Contracts on all three major indices held steady ahead of Wednesday’s night session after a turbulent day on Wall Street which saw stocks rise modestly to close in positive territory.
Investors got a searing new impression on inflation in past transactions that showed another high rate of price increase for decades, a day after Federal Reserve Chairman Jerome Powell said in his Appointment testimony that the central bank would intervene if necessary to mitigate the rise in prices.
A new reading of the December Consumer Price Index (CPI) from the Bureau of Labor Statistics showed that the cost of goods had increased at a rate of 7.0% year-on-year at the end of 2022 to mark the highest levels in four decades.
“I think the 7% print has been incorporated a lot into the equity markets,” John Lynch, chief investment officer of Comerica Wealth Management, told Yahoo Finance Live, while adding that we have “a little more to do” on the CPI before it peaks.
Ian Shepherdson, chief economist at Pantheon Macroeconomics, shared a similar view that the rate of price increase could slow from the middle of this year, but the CPI could reach 7.2% in January and February. before subsiding.
“The string of strong increases is over and it will start to decline in March,” he wrote in a note, anticipating that September could see an impression of 4.5%.
Markets will turn their attention to employment data on Thursday, with the Labor Department due to release its latest figures on weekly jobless claims before the market opens. Consensus forecasts by economists indicate that new unemployment insurance claims will increase slightly from the previous week, but gold will be near pre-pandemic lows.

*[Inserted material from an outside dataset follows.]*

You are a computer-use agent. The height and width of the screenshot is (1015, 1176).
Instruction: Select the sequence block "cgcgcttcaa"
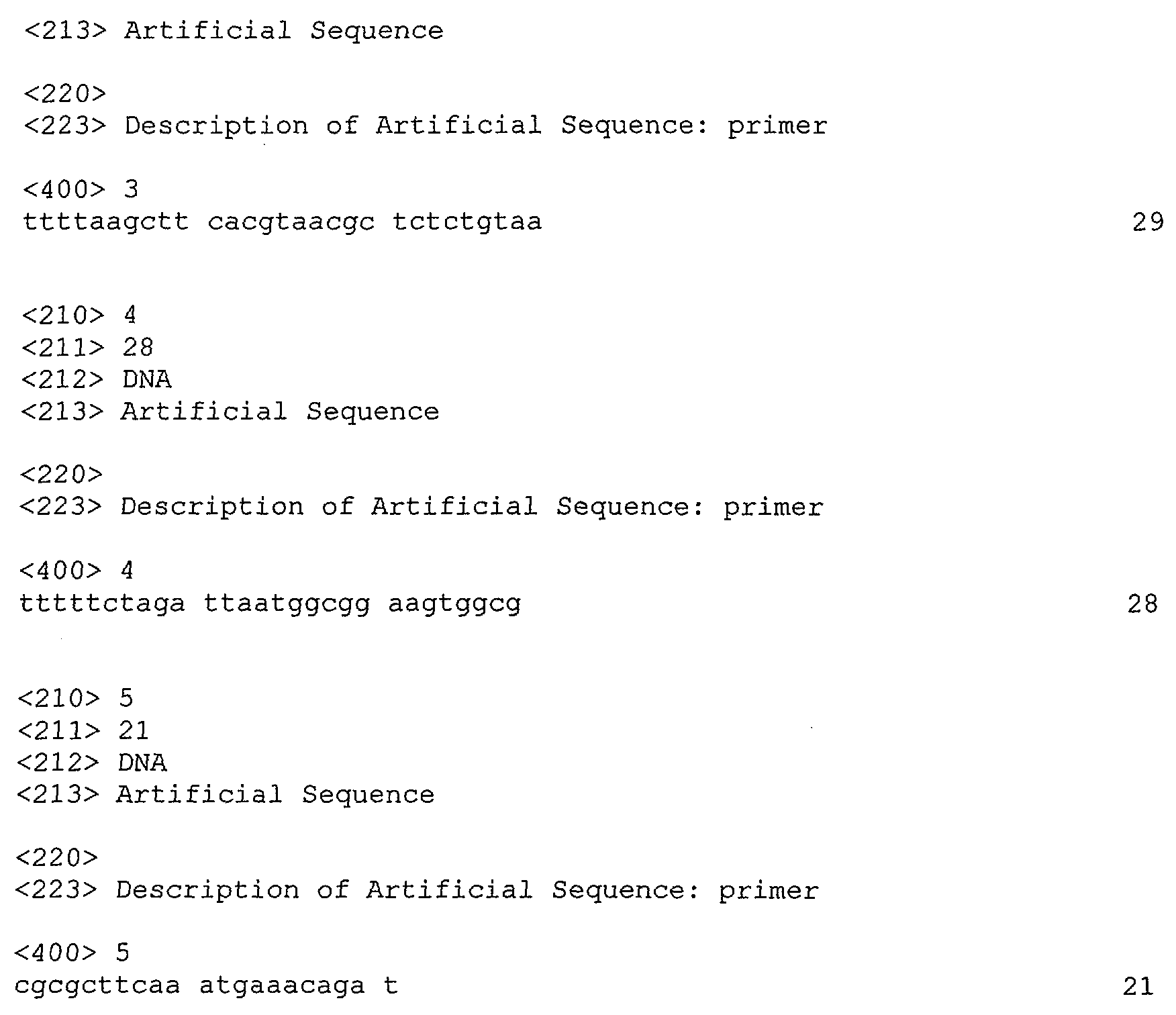(x=97, y=986)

“Persistent high inflation rates along with recent strong labor market data reinforce the hawkish rhetoric provided by the Fed,” Christian Scherrmann, US economist with DWS Group, said in an email. “Going forward, Omicron looks set to dictate the fate of the economy in January and possibly February, but current indications of the new variant unfolding suggest the Fed will stay on track to reduce policy. accommodative monetary policy, most likely early on as in March of this year, raising rates for the first time since December 2018. “
To close the week, banks are expected to release their fourth quarter results on Friday at the start of the earnings season. Sector-based trading fund S&P 500 Financials XLF again set a new intraday high on Wednesday, marking its fourth record in the eight trading days so far in 2022 as investors prepare for the quarterly reports of BlackRock (BLK), Citigroup (C), JPMorgan Chase (JPM) and Wells Fargo (WFC).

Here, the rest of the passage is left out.